Cowboy in Flames (1997) continued mixing political commentaries like ‘See Willie Fly By’ with sentimental weepers like ‘Dollar Dress’, Do You Think About Me (1997) proved to be a big surprise. This odds-and-sods collection, mainly consisting of songs that didn’t make the first two Waco Brothers discs, proved to be stronger than most people’s major efforts. The R&B-flavored title tune and an incendiary reading of Neil Young’s ‘Revolution Blues’ alone make this disc worth owning.

A note on Do You Think About Me said, “Waco Brothers - End of Phase One.” The band was getting too successful to carry on as just a side project. Chicago’s “#1 Wasted Swing Band” had some growing up to do.

When WacoWorld arrived in 1999, you could see the difference before you even put the disc in the player. Jon Langford’s twisted cowboy paintings had been replaced by a slick graphic playing off the old sci-fi western, “Westworld”. Like the film, about a Wild West theme park with animatronic gunslingers, WacoWorld has a cold, polished steel sheen. The reckless abandon of phase one is buried under studio gloss, to the point that the songs almost suffocate. Almost. ‘Day of the Dead’ and ‘Red Brick Wall’ manage to fight their way out of the studio straitjacket to show the band’s true colors.

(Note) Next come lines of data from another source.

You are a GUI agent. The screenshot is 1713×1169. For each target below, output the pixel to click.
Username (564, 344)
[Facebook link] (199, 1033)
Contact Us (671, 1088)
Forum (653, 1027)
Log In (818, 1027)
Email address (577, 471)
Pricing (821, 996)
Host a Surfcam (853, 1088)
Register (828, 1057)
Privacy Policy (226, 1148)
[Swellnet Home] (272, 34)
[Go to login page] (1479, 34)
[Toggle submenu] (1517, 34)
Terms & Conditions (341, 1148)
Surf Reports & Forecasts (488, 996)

Recordings only tell part of the Waco Brothers’ story. The band started as an excuse for idle musicians to get out and play for fun, and the Waco Brothers remain primarily a live band. Reports from the front lines are that any additional studio finesse goes out the window on stage. The Wacos still come across as “Johnny Clash” live. This is a band who need to play for the people!

“What’s good about Chicago,” Langford says of his adopted hometown, “is there are a lot of clubs that are run by enthusiasts who are willing to put on things that are not straight industry showcase sorts of things. Your favorite band can be the band you see Friday night at your local bar. Stadium rock and MTV really just passed me by. I would much rather go to Shuba’s and see some band sweating.”

“Everyone talks about the information superhighway and the world wide web,” Langford continues. “I’m online now, and I can go to the alternative country chat room and talk to people about alternative country music or I can go to a bar and watch a band play and talk to people. I think that’s better. Qualitatively, that’s how I choose to live my life.”